The chief explained that calls had been coming in all week requesting assistance with removing the snakes.
"You've got to be kidding," Felix replied in astonishment. "People actually call the fire department to help them with rattlesnakes? What do you say to them?"
"Well," said the chief, "the first thing I ask is, 'Is it on fire?'"
How many Group members does it take to change a lightbulb
One to change the light bulb and to post that the light bulb has been changed.
Fourteen to share similar experiences of changing light bulbs and how the light bulb could have been changed differently.
Seven to caution about the dangers of changing light bulbs.
Seven more to point out spelling/grammar errors in posts about changing light bulbs.
Three to correct spelling/grammar errors.
Six to argue over whether it's "lightbulb" or "light bulb".
Another six to condemn those six as stupid.
Fifteen to claim experience in the lighting industry and give the correct spelling.
Nineteen to post that this group is not about light bulbs and to please take this discussion to a lightbulb (or light bulb) forum.
Eleven to defend the posting to the group saying that we all use light bulbs and therefore the posts are relevant to this group.
Thirty six to debate which method of changing light bulbs is superior, where to buy the best light bulbs, what brand of light bulbs work best for this technique and what brands are faulty.
Seven to post URLs where one can see examples of different light bulbs.
Four to post that the URLs were posted incorrectly and then post the corrected URL.
Three to post about links they found from the URLs that are relevant to this group which makes light bulbs relevant to this group.
Thirteen to link all posts to date, quote them in their entirety including all headers and signatures, and add "Me too".
Five to post to the group that they will no longer post because they cannot handle the light bulb controversy.
Four to say "didn't we go through this already a short time ago?"
Thirteen to say "do a Google search on light bulbs before posting questions about light bulbs."

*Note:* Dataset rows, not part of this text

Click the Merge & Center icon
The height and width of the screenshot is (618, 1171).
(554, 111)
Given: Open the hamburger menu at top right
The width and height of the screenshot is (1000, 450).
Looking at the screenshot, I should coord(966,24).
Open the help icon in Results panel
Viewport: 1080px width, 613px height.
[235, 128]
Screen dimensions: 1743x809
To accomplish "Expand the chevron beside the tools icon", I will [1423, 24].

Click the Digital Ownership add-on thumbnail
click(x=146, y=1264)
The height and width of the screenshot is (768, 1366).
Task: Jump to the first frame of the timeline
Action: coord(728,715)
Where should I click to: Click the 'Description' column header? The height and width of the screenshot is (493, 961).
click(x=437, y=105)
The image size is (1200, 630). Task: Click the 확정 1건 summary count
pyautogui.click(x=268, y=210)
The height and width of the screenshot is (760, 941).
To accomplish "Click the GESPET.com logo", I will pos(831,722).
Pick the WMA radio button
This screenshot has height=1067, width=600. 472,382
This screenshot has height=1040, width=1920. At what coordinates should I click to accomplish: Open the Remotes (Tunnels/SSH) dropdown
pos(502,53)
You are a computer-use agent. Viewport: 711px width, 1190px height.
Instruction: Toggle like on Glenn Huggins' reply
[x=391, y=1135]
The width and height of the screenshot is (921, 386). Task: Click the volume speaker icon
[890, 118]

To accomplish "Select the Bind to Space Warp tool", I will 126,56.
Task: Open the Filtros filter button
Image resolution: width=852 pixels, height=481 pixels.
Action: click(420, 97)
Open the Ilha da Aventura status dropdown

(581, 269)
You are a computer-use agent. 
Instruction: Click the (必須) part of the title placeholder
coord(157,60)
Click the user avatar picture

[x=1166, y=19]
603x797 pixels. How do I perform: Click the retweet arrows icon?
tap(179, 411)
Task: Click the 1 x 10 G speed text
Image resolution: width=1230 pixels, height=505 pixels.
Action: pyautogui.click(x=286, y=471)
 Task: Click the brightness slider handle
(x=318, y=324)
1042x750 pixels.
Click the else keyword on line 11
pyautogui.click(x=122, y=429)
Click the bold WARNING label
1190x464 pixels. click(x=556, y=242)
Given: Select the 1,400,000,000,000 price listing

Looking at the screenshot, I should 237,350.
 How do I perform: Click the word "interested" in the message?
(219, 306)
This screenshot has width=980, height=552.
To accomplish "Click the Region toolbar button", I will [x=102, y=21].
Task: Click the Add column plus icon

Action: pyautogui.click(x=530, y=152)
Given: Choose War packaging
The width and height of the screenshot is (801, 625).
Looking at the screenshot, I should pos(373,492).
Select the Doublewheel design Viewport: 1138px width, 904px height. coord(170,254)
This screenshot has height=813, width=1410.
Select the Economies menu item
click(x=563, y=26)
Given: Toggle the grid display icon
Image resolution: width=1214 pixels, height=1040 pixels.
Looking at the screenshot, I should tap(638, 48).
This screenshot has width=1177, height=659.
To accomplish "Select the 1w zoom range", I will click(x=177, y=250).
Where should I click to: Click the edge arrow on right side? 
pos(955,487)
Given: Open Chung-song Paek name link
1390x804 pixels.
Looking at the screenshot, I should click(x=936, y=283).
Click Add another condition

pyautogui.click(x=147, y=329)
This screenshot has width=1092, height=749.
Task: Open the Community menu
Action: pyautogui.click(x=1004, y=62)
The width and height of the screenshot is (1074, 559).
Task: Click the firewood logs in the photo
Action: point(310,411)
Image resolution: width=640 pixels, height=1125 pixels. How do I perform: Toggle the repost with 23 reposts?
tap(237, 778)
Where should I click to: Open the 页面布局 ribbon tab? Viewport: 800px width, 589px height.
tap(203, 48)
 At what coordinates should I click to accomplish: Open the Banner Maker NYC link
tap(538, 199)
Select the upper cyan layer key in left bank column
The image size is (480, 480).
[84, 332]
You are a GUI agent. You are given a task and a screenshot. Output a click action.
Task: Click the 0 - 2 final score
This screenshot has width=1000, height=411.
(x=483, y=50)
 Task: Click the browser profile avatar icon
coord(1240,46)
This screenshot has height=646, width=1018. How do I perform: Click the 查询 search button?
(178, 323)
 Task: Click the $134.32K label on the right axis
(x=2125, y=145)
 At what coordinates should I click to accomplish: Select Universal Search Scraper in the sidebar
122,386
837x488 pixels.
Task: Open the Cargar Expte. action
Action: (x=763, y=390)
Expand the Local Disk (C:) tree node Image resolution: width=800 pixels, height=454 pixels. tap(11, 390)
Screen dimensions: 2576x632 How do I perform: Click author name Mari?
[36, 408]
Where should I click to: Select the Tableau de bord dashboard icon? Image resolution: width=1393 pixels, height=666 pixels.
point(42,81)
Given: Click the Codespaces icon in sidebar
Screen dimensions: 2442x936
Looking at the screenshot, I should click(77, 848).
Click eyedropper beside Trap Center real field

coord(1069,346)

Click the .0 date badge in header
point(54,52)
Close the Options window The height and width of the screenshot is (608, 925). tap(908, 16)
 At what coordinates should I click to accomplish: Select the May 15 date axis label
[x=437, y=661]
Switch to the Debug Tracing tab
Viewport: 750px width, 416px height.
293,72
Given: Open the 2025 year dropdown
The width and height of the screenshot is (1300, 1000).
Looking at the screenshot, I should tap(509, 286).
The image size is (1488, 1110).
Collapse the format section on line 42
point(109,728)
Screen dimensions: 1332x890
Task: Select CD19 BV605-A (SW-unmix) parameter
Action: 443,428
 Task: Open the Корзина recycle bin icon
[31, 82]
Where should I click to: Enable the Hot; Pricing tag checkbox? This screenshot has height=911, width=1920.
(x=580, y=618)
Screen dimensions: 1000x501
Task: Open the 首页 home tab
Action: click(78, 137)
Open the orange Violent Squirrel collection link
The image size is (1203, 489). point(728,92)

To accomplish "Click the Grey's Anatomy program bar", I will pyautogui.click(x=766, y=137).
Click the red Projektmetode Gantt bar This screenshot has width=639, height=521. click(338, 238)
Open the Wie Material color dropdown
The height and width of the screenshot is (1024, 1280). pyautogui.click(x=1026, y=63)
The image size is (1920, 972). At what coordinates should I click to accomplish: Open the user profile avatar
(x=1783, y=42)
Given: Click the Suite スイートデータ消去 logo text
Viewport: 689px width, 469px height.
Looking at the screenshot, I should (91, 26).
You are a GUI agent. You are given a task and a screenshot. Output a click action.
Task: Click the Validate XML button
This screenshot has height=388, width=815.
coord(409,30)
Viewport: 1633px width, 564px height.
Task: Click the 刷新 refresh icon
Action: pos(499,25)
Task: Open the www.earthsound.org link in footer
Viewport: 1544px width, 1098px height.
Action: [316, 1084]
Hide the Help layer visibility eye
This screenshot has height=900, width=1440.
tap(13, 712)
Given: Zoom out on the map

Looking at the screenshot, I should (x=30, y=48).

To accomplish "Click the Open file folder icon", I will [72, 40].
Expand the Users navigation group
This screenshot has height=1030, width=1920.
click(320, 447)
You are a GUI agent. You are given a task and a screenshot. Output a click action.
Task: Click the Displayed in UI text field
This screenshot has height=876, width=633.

Three to tell a funny story about their cat and a light bulb.
AND
One group lurker to respond to the original post 6 months from now with something unrelated and start it all over again.
Ten Reasons Eve Was Created
10. God was worried that Adam would frequently become lost in the garden because he would not ask for directions.
9. God knew that one day Adam would require someone to locate and hand him the remote.
8. God knew Adam would never go out and buy himself a new fig leaf when his wore out and would therefore need Eve to buy one for him.
7. God knew Adam would never be able to make a doctor's, dentist, or haircut appointment for himself.
6. God knew Adam would never remember which night to put the garbage on the curb.
5. God knew if the world was to be populated, men would never be able to handle the pain and discomfort of childbearing.
4. As the Keeper of the Garden, Adam would never remember where he left his tools.
3. Apparently, Adam needed someone to blame his troubles on when God caught him hiding in the garden.
2. As the Bible says, It is not good for man to be alone!
And the #1 reason why God created Eve...
1. When God finished the creation of Adam, He stepped back, scratched his head, and said, "I can do better than that!"